Dividends refer to the portion of profit stakeholders (shareholders) get from an enterprise for their stakes (shares) in the business. With continuous evolution, everything, including state – the nation state has acquired the status of enterprise.
So, such things as dividends of democracy have become commonplace. What do people particularly ordinary citizens get for their stakes in the state? That is their dividend from the state enterprise because they hold shares in the state. It is an inalienable right. And where it is not given or partially given or in any way denied, the people put their feet down in demand for what they know is their right.
From the business of state let us progress to the state of business. Citizens are beginning to ask for dividends in ordinary businesses, particularly if the businesses happen reside in the same neighborhood as they. Businesses are citizens and instead of the strongest stifling the weakest, a sense of community or brotherhood must prevail. So from he that has much, it must be taken and given to he that has less. An effort to strike at equilibrium sounds right and logical.
Social responsibility, mostly at corporate level has become an integral part of business. Thriving enterprises are now required to support the environment, host communities, and other stakeholders in the ecosystem. CSR has become central to business. Stakeholders demand it, often in bizarre and forceful manner. This demand has given rise to advocacy groups in several shades.
The burden of CSR has given rise to a peculiar kind of business, otherwise called not for profit evolving in the bid to enforce the rights of the weaker segment of the society and help them obtain from their more successful neighbours.
Several issues come to mind here. What manner of business can survive year on year without profit? What kind of business can make it its business to compel the strongest to take care of the weakest by letting go a part of what it has legally earned? Yet the not for profits, commonly called nongovernmental organisations try to make people believe they exist solely for others.
Curiously, this branch of business would not have come up without the callous posturing of successful businesses that resist giving back to society as CSR is referred to in some quarters. This stance has opened an avenue for musketeers to parade themselves in different shades for the purpose of obtaining from the successful for the less successful. What is of concern is ‘what portion of what is obtained is passed on to the weakest of the society for whom it is meant?’ Yet this astute set of business people maintain, boldly so that they are in business just to help others, often referred to as less privileged.
Often proponents of these rights groups traverse every aspect of business including government. In government circles, they are often referred to as civil society. These pressure groups are making some impact. Observers note that the civil society played a leading role in the struggle for the return of leadership from military to civilian in Nigeria in what is commonly referred to as the third republic in 1999.

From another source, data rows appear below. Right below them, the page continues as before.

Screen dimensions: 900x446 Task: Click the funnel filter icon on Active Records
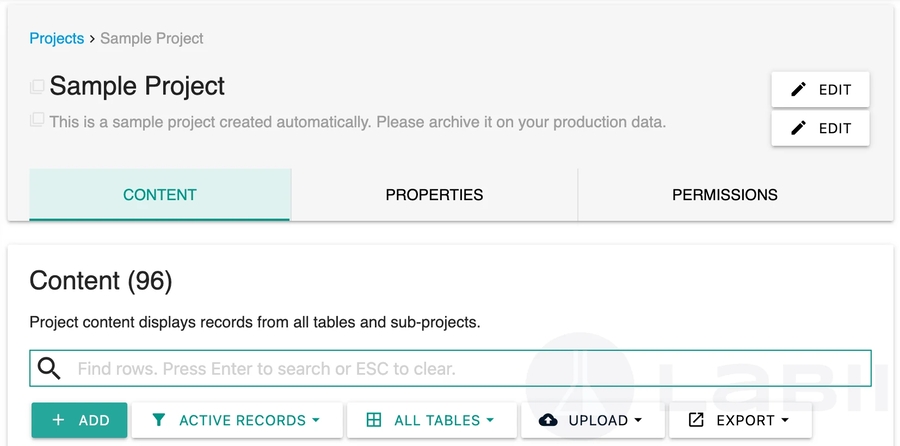[158, 421]
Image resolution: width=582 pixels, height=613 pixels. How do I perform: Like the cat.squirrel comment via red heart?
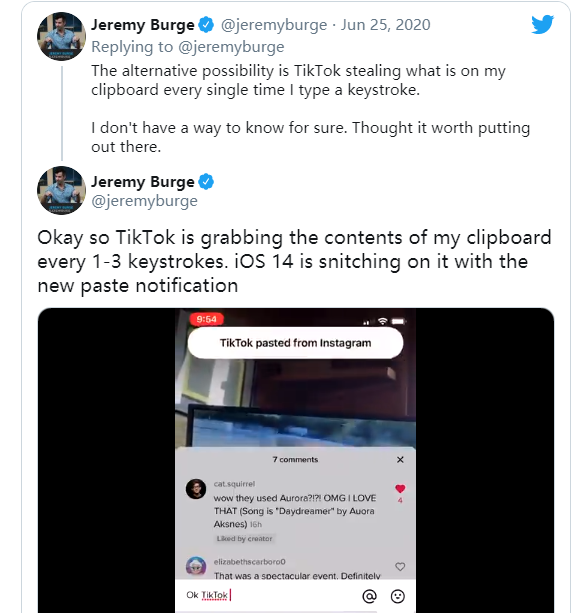400,489
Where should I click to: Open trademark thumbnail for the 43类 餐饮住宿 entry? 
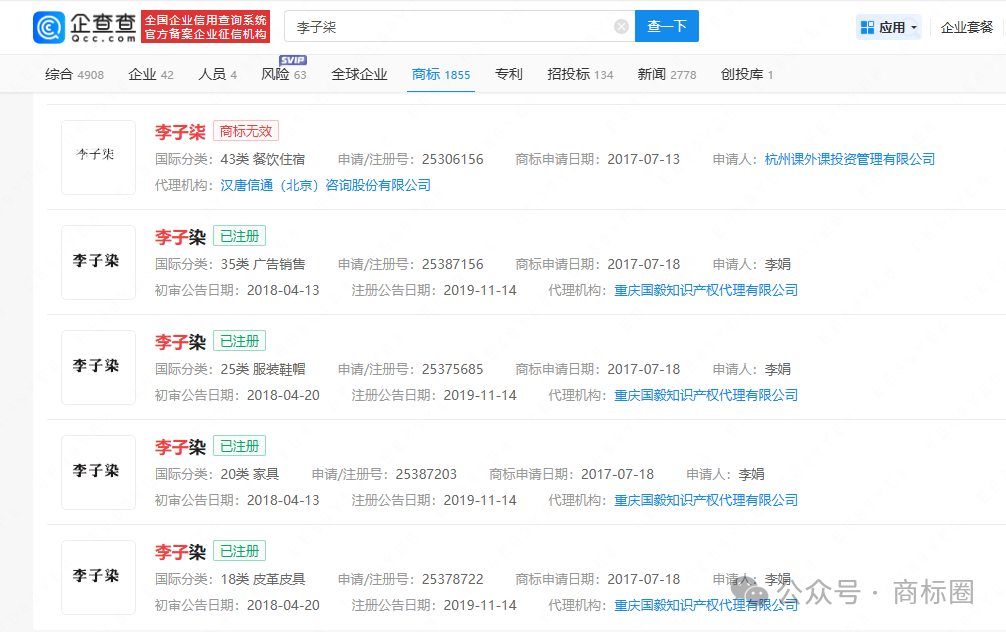(x=98, y=157)
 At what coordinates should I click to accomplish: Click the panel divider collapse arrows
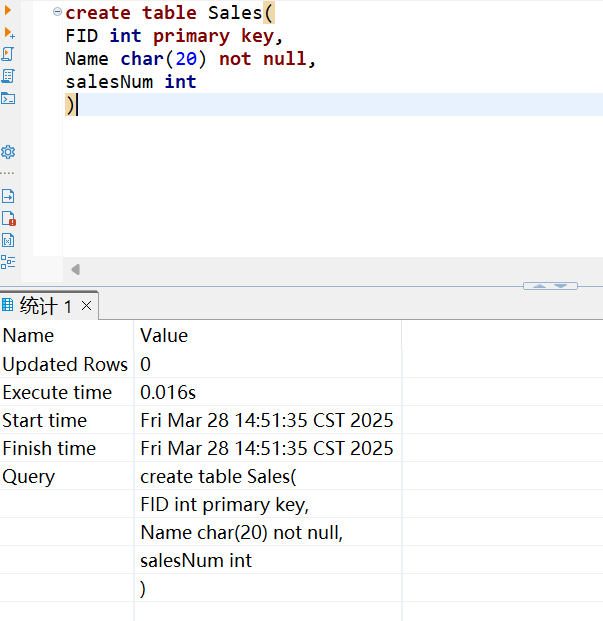click(550, 286)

What is of concern is that this group of ‘civilised people’ also tends to be feeding fat from what they obtain from the strongest meant for the weakest. Being enlightened in their trade, they mount sophisticated campaigns, bring a feeling of guilt on businesses in the process, compelling them to hand out to them as they demand, because ‘it is for common good.’
Survival is important to all businesses. Be it conventional business or not for profit. It becomes imperative to seek the place of these pressure groups as they appear to quickly play the parasite, ever keen at obtaining from businesses in what is commonly referred to as grants. What is the place of ethics in this segment of business?

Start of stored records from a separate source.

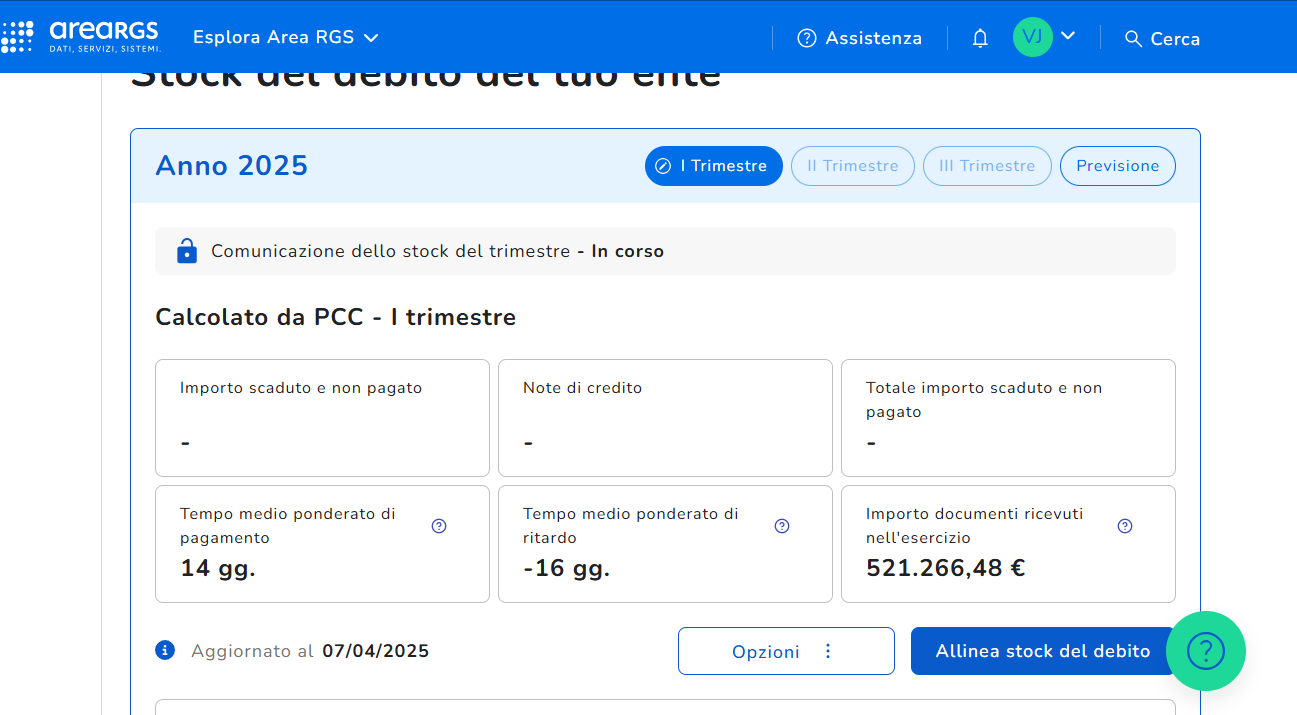Open the VJ user account dropdown
The height and width of the screenshot is (715, 1297).
1045,37
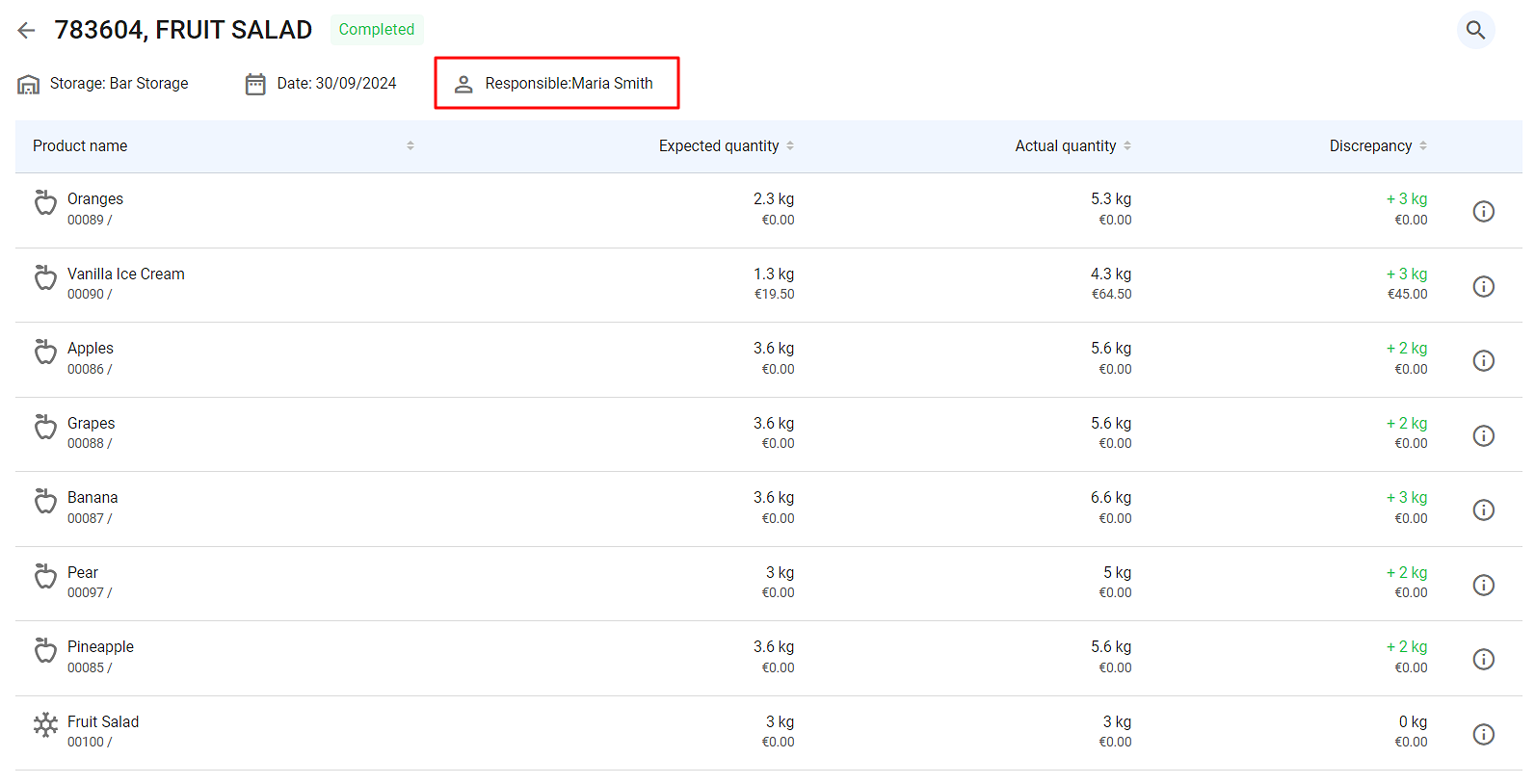Show info details for Vanilla Ice Cream
This screenshot has width=1535, height=784.
click(1483, 286)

Given the skillful operation of advocacy groups, often with international networks, government and businesses can no longer ignore them. With their experience at advocacy, organised not for profit organisations are the preferred candidates for social or community mobilisation. Conscious therefore that they have this endowment, some of them now tend to commercialise it by trading loyalty from the weakest to the strongest, in tandem with the popular adage ‘he who pays the piper and dictates the tune’.
Perhaps, it is imperative to point out that those who hand out grants might be right in considering what they hand out as investment for which they expect yields. The expected yields can only be gotten if they keep an eye on the investment by keeping close alliance with the advocacy groups that seek the grants. Could knowledge that more grants are endangered except those who hand out the grants are satisfied with usage of what was already granted influence what comes out of the mouths of the advocates? This is a tough call.
However, the mere thought of it tends to paint a gloomy picture for the future of citizens’ rights as the resonating effect of the commercialisation of civil advocacy is the weakening of citizens’ voices and the strengthening of an already repressive hold of businesses on the environment and other stakeholders.
Granted that commercialisation of advocacy has the capacity to dilute and distract from a commitment to balance the influence wielded by businesses that are by their very nature collective as against common citizens whose individual voices can easily be drowned, questions must be asked. The grave danger in this trend is that without advocacy, collective stand, at grassroots level could be easily taken away with individual liberty severely curtailed, giving rise to an unchallenged reign by mindless profiteers in business.
To sum up this takes, it should be noted that Nnamdi Azikiwe is credited with the saying that “conscience and history are the best judges of human action.” As civil advocacy tends to go commercial in Nigeria, it is pertinent to point out that the promoters are businessmen, though they be branded not for profit, history and conscience will have the duty of assessing their actions over time.